Still, city council voted 5-2 last month to keep the pool open, a year after some vowed to close it if it continued to lose money.
Prior to the vote, city staff and council members met with the Dayton Pool Management Co. to get information about the condition of the pool, tips for better managing a public aquatics facility and inquired about the cost of the company managing the pool.
But council members unanimously voted to reject a contract from the company to manage the pool, which would have cost either more than $69,000 or more than $75,000 based on whether the city had a manager in or out of rotation.
Bridge recommended they reject the offer due to the expense and the loss of control of the city pool.
Councilmen John Krabacher said he contacted the management company in part to learn how to better run the facility and see if a contract with the company would help the city save money.
“These guys are the experts. We don’t know a whole lot about running swimming pools,” Krabacher said. “We learned a lot. But I didn’t know it was that expensive … They wanted $68,000 to $69,000. But that’s more than we’re budgeting for the pool.”
However, Krabacher said officials learned that the pool is in better condition than officials previously thought.
Splash Zone Family Aquatics Center in Springfield has never made a profit or broken even, National Trail Parks and Recreation Director Leann Castillo said. The district covers the losses from its general fund.
The district keeps the water park open because it’s a service to the community, Castillo said.
“We see that as a service we need to provide as parks and recreation and we feel it’s important to the community,” she said. “… If we didn’t exist, the people would have to pay a membership to belong somewhere to go swimming.”
Splash Zone includes newer and more amenities than New Carlisle, such as multiple slides and a splash pad.
National Trail Parks and Recreation District spent about $282,000 to run that water park in 2014, and it brought in about $184,000. It operated with an approximate $98,000 loss in 2014, Castillo said, adding that the district moved money from its general fund to cover the losses.
Last year, revenues improved by $23,000 just in pool fees, Castillo said. The water park contracted out its concessions, offering iced cappuccinos for the first time. Splash Zone also had 5,000 more visits and more pool rentals after hours.
Still, NTPRD used about $55,000 to cover losses, Castillo said.
National Trail looked into using a pool management company to take over Splash Zone, Castillo said, but that proved to be too expensive.
New Carlisle City Councilman Ethan Reynolds was one of two council members who voted against opening the pool this year because of budget concerns.
“The budget can’t afford it. Even the city manager said we can’t afford it. We keep talking about this financial crisis we’re having continuously. It seems like we can’t get out of it even when we pass a levy,” Reynolds said.
Reynolds said he and the majority of council members vowed to close the pool if it continued to lose money.
He has suggested the city put a levy on the ballot and let the citizens decide if they want to pay for the pool.
New Carlisle City Councilman Lowell McGlothin said he had hoped the management company would run the city’s pool and take the profits.
But Lowrey said the city quickly discounted contracting with the company after it requested a fee to run the pool.

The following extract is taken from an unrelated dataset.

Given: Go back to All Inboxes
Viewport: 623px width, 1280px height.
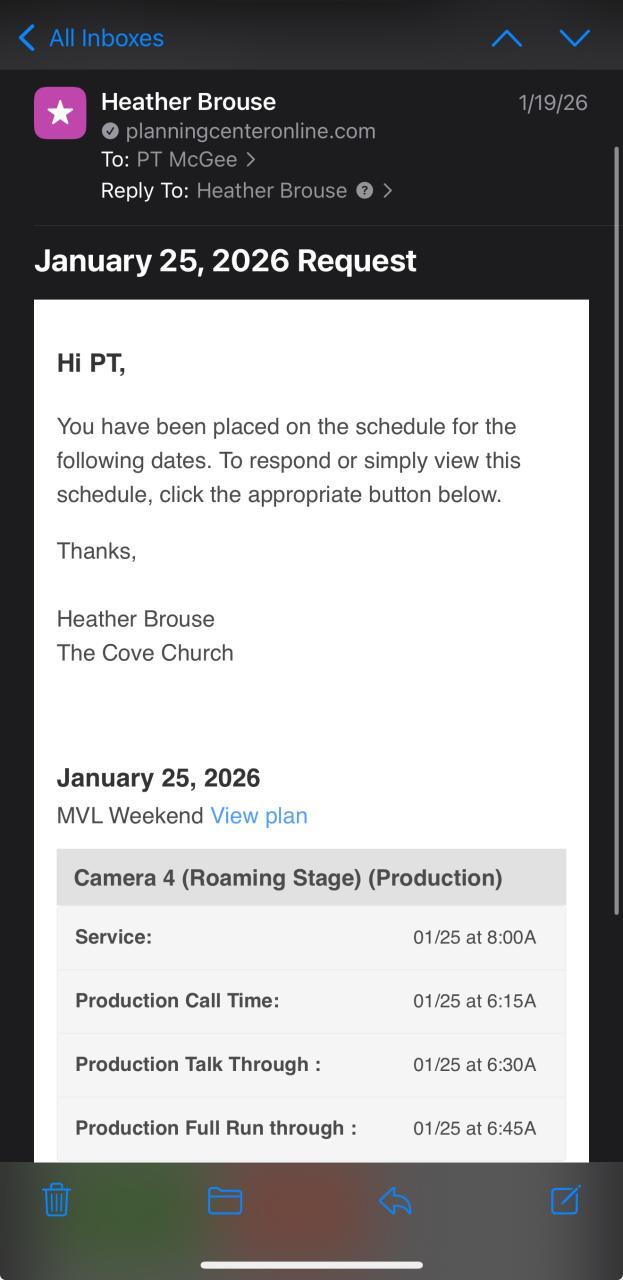Looking at the screenshot, I should tap(91, 38).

McGlothin said all pools, including those in Springfield, have been losing money. But he said it’s important to provide activities for youth and their families.
“If we can keep it where it is right now, loss wise and run it like they did last year, it’s a doable situation for us,” McGlothin said. “There’s so many things that we do that we don’t make money on because it’s just things that we do for the citizens of New Carlisle, like mowing the parks and taking care of the parks. I’m sure it costs a lot more to mow all of our parks than it does to run that pool at $5,000.”